The surgery was successful, and the patient was discharged on the third postoperative day without complications. Overall analysis revealed that the TARMM procedure significantly reduced the rate of revision surgeries in the orbital region. This improvement is attributed to enhanced surgical precision, as the single-model approach allows surgeons to maintain superior spatial orientation while simultaneously identifying the lesion area and forming the implant. Consequently, the preoperative planning time for models with predefined damage zones was reduced to approximately 30 min.
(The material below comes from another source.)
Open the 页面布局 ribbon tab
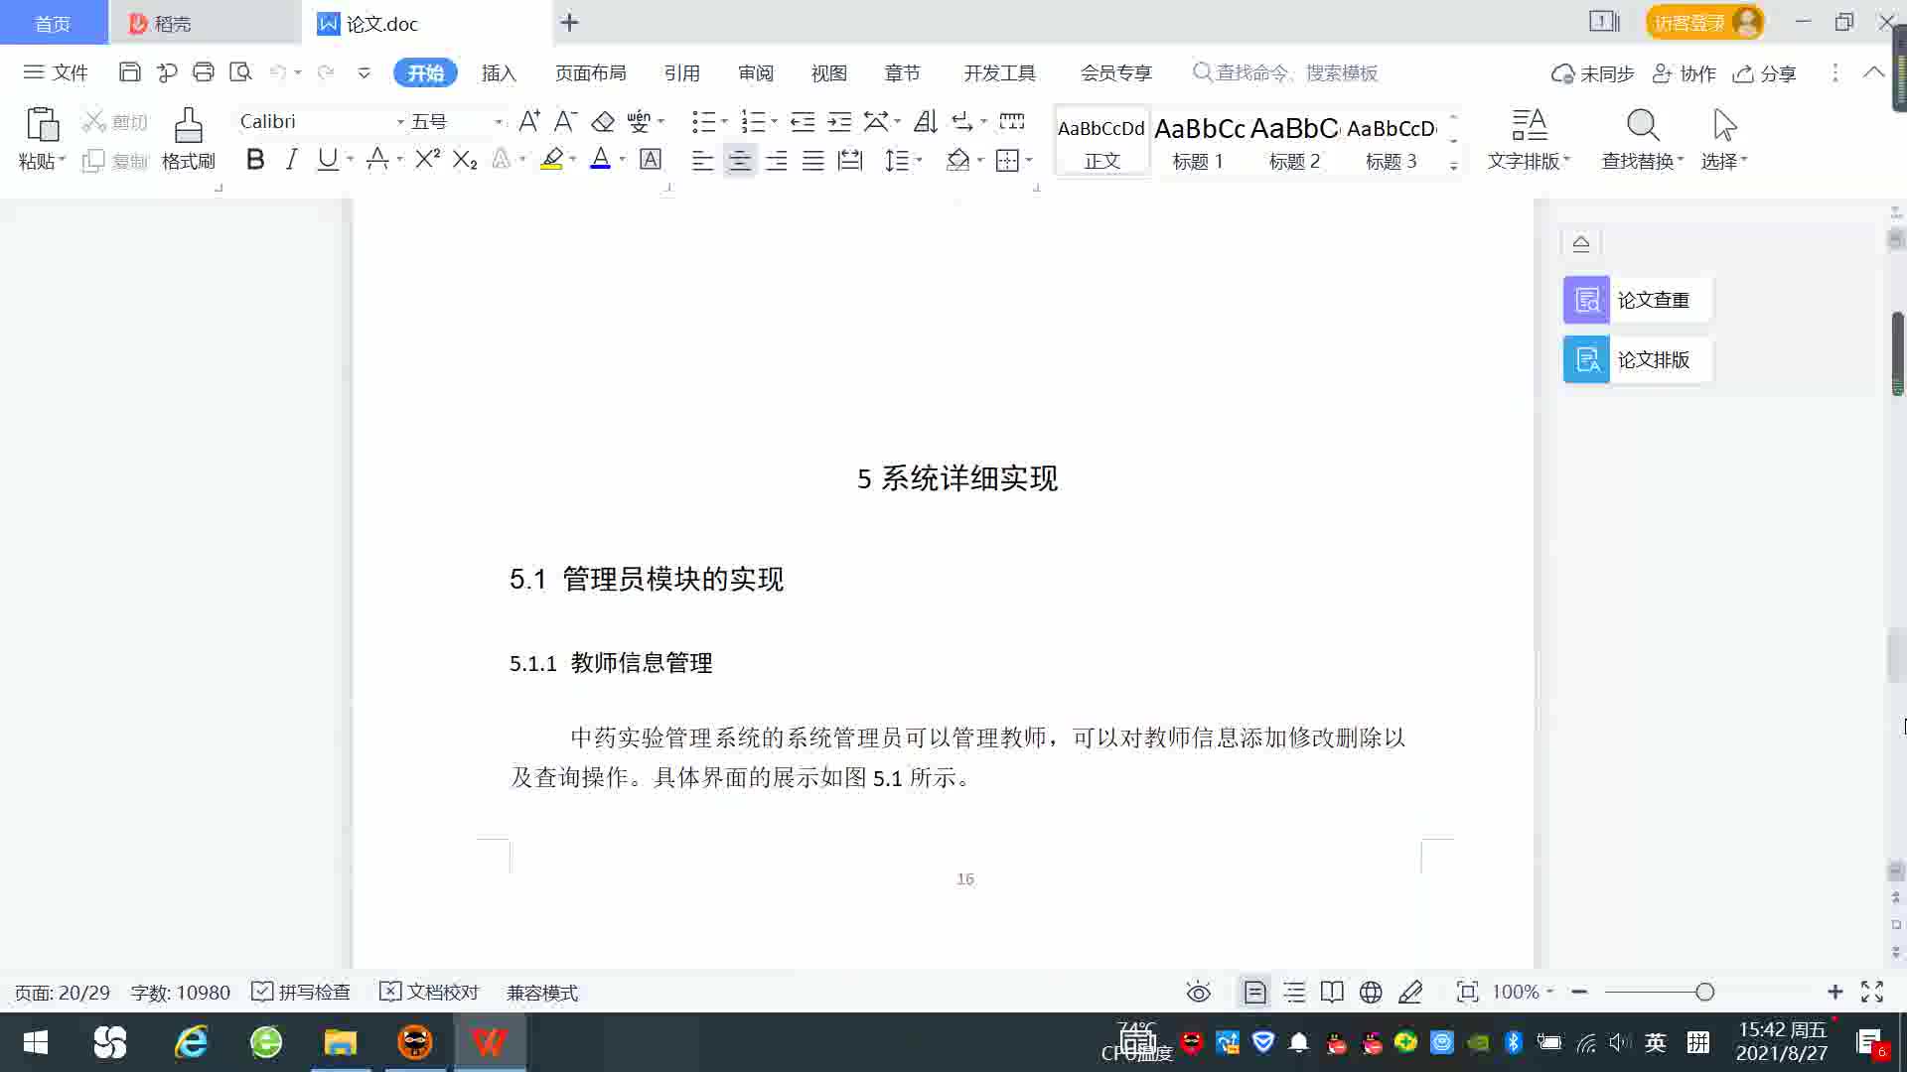Viewport: 1907px width, 1072px height. 590,72
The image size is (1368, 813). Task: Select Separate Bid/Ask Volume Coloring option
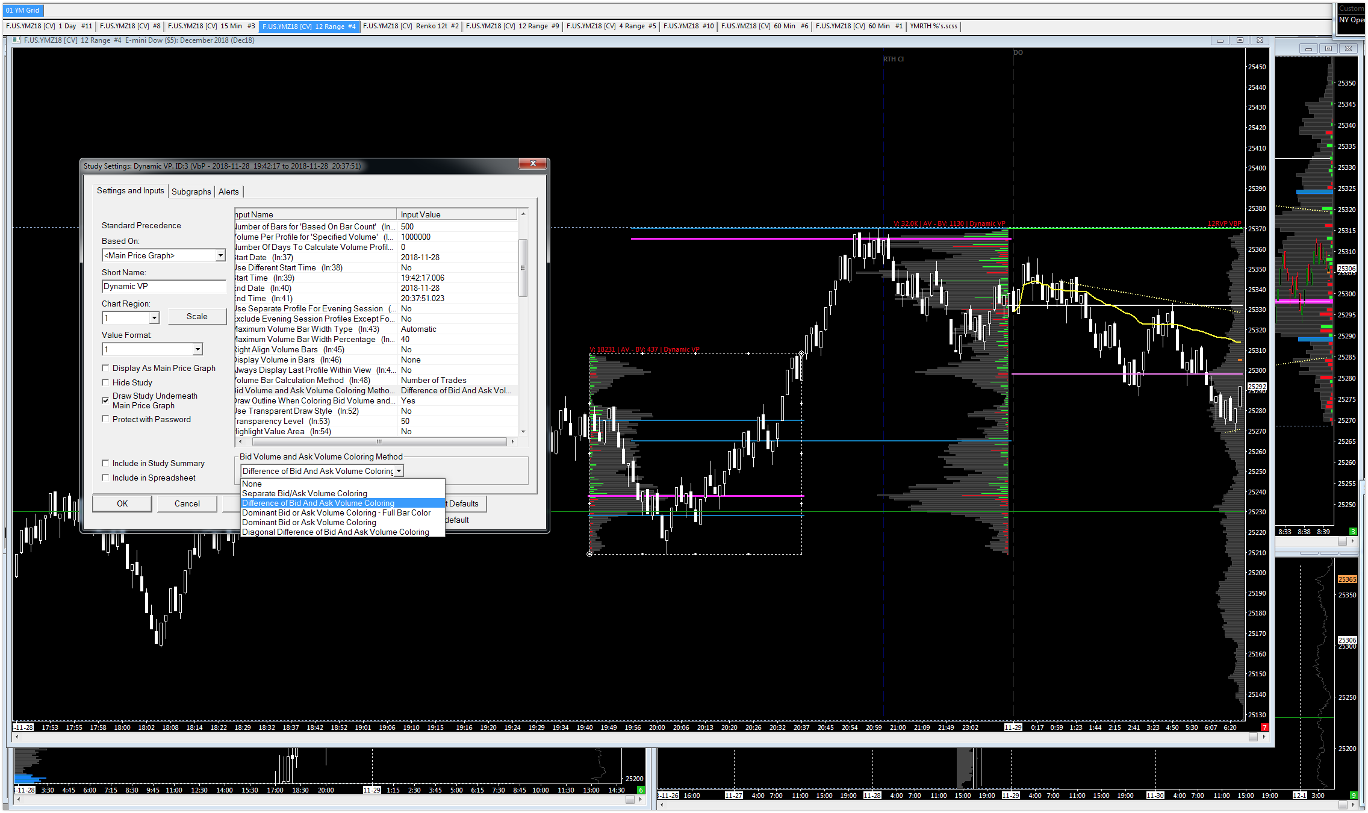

While these clinical outcomes highlight the efficacy of the proposed method, translating these results into broader surgical practice requires a clear understanding of the workflow’s technical parameters and boundary conditions. Despite the accuracy gains, certain practical limitations of the TARMM workflow must be addressed to guide clinical implementation. First, FDM printing is inherently anisotropic; therefore, the print orientation is critical to ensure that support structures do not compromise the fitting surfaces [92]. We recommend orienting the template so that the anatomical interface is printed with maximum fidelity, ideally away from areas that require dense supports. Second, the thermal stability of standard PLA is a constraint, as its glass transition temperature (Tg = 60 °C) precludes traditional steam autoclaving [93]. For clinical use, low-temperature sterilisation methods, such as hydrogen peroxide plasma, or the transition to high-temperature PLA blends would be necessary [94]. Finally, while TARMM generalises well to high-contrast bony structures such as the mandible or pelvis, its performance in low-contrast environments or extremely small, intricate anatomies (e.g., middle ear ossicles) requires further validation and potentially broader Random Forest training sets to maintain the reported accuracy.

4. Conclusions

The study demonstrates that integrating the Template-Assisted Reconstruction of Midface Morphology (TARMM) procedure with Variable Layer Height (VLH) MEX 3D printing significantly improves the quality and efficiency of patient-specific surgical template production. The implementation of the TARMM procedure ensured high geometric fidelity; for the optimised VLH model, the mean dimensional deviation was 0.038 mm (SD ± 0.235 mm), with critical orbital floor areas showing deviations within the range of ±0.1 mm, which is significantly more precise than the nominal CT voxel resolution (0.4 mm × 0.4 mm × 0.7 mm). The results further showed that by using the VLH method (0.3/0.07/0.3 mm), it is possible to reduce manufacturing time by approximately 55%, from 16:32 ± 4:20 [h: mm] for the constant 0.07 mm layer to 7:27 ± 2:26 [h: mm], while simultaneously decreasing material costs from 1.89 to 0.85 per model. Analysis of surface morphology confirmed a very strong linear correlation (r = 0.99, p < 0.0001) between layer height and surface roughness parameters, with the VLH strategy achieving an average Sa of 13.06 ± 0.65 μm in critical zones (0.07 mm layer), thereby providing surface quality equivalent to that of high-resolution constant-layer printing. Finally, the proposed workflow was successfully validated in 21 clinical cases, reducing surgeons’ preoperative preparation time to approximately 30 min. This approach provides a cost-effective, precise, and time-efficient solution for patient-specific orbital floor reconstruction, meeting the stringent requirements of modern maxillofacial surgery.

5. Patents

The methodology described in this study is based on a patented procedure (Pat. 247185).